Take us to your leader!

Man, you can never count on a cookie to stay on-topic.

Mind Control Pecan Sandies

1 cup butter, softened (the best non-local, grocery brand you can get is Kerrygold–it’s imported from Ireland, where they know how to treat their dairy cows)
3/4 cup powdered sugar, plus more for rolling
1 tsp. vanilla
1/2 tsp. salt
2 cups flour
1 1/4 cups chopped pecans

Beat the butter mercilessly with 3/4 cup powdered sugar and the vanilla.  Really go at it until it’s nice and fluffy.  I don’t have a hand mixer (I know–shocker!  I really find beating the shit out of something with a wooden spoon to be therapeutic.  If you’re not up to merciless, it would probably only take you two minutes with an electric mixer.)  In a separate bowl, mix the salt, flour, and nuts.  Add this dry mixture into the wet mixture in thirds, beating well between each addition.  Take the dough out of the bowl and work it with your hands until you can roll it into two thin logs, maybe about an inch and a half in diameter.  Roll the logs in waxed paper and stick ’em in the fridge for at least an hour. (OR, at this point you can stick the logs in the freezer for future use).

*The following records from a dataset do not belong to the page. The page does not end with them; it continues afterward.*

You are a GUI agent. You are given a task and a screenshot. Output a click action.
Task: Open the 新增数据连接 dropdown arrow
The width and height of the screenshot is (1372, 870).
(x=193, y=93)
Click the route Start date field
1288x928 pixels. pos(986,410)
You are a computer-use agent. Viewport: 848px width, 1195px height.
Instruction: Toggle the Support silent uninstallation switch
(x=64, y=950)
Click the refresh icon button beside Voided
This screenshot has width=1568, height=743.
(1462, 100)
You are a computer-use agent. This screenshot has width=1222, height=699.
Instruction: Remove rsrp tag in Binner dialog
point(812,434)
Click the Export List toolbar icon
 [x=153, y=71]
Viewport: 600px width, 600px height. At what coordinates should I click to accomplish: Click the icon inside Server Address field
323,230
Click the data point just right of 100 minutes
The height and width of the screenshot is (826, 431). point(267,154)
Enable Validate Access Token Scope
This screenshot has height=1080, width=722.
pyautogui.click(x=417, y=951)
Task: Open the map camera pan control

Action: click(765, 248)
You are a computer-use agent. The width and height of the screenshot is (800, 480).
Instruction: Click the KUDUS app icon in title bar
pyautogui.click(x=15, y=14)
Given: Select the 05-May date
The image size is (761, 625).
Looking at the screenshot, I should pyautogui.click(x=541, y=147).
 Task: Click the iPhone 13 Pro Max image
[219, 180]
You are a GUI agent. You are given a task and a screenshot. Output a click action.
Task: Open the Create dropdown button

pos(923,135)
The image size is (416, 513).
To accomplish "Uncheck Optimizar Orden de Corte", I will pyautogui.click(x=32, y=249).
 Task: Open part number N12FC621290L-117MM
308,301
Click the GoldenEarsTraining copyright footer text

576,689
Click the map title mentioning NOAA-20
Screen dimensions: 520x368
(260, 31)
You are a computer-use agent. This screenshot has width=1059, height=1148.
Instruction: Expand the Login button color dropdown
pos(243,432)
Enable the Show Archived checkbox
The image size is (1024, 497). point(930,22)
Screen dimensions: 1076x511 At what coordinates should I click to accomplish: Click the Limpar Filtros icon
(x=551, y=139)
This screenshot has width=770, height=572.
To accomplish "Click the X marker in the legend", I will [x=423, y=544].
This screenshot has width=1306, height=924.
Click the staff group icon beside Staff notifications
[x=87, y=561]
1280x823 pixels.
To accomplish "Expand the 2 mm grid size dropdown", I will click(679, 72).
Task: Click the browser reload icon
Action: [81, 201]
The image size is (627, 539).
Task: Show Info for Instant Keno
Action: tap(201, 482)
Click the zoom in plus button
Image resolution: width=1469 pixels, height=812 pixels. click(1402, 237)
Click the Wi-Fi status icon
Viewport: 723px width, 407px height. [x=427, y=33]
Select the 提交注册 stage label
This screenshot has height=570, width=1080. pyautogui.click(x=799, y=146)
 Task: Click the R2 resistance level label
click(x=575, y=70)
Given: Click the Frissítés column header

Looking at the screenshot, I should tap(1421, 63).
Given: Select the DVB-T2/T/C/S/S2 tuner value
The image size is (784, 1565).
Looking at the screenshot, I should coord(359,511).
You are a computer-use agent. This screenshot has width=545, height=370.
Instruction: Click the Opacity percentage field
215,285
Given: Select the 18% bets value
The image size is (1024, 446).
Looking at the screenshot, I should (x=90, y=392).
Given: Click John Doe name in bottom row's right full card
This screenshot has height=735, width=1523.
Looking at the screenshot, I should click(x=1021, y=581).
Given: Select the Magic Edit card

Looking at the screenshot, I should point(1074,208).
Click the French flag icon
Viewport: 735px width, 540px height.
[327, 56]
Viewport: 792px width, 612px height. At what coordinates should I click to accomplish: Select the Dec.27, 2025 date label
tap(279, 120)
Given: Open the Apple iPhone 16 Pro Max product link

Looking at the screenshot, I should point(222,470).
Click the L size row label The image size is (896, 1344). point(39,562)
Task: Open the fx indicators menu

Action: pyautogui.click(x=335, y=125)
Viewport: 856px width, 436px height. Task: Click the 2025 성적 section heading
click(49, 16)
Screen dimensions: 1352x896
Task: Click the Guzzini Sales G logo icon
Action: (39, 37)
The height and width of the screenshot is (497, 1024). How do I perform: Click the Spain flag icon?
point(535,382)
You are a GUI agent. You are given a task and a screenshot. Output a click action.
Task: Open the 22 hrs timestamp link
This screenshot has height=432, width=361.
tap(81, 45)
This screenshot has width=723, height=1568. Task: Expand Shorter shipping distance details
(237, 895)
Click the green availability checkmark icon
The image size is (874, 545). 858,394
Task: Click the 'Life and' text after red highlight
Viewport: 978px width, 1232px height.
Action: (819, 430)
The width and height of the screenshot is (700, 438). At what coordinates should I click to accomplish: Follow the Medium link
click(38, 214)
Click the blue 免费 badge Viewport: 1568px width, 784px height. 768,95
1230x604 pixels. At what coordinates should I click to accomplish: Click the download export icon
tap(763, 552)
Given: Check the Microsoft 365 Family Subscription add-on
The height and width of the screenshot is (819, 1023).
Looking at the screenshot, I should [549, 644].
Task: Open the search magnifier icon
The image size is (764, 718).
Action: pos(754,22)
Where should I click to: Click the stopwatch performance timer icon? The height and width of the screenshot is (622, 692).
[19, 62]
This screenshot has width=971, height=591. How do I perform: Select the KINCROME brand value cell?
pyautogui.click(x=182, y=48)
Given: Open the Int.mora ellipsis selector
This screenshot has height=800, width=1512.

When you’re ready to start baking, preheat the oven to 350.  Unwrap the dough logs and use a sharp, heavy knife to cut 1/4 inch thick slices of dough, placing them maybe half an inch apart on parchment-lined cookie sheets.  Bake for 15 to 20 minutes (until the cookie tops start to get golden on the edges).  Take them out and pour some powdered sugar into a decent-sized bowl.  Drop the hot cookies, a few at a time, into the powdered sugar, and roll them around until they’re nicely coated.  Then place them on cooling racks.  Repeat until you’re done rolling all the cookies, working quickly so as to prevent the hot cookies from cooling off before they’re rolled (the heat helps the sugar to bond to the cookies).  Once you’re sure they’re all cool as cucumbers, feel free to pack them into cookie tins or mason jars, as I did, and let the mind control begin!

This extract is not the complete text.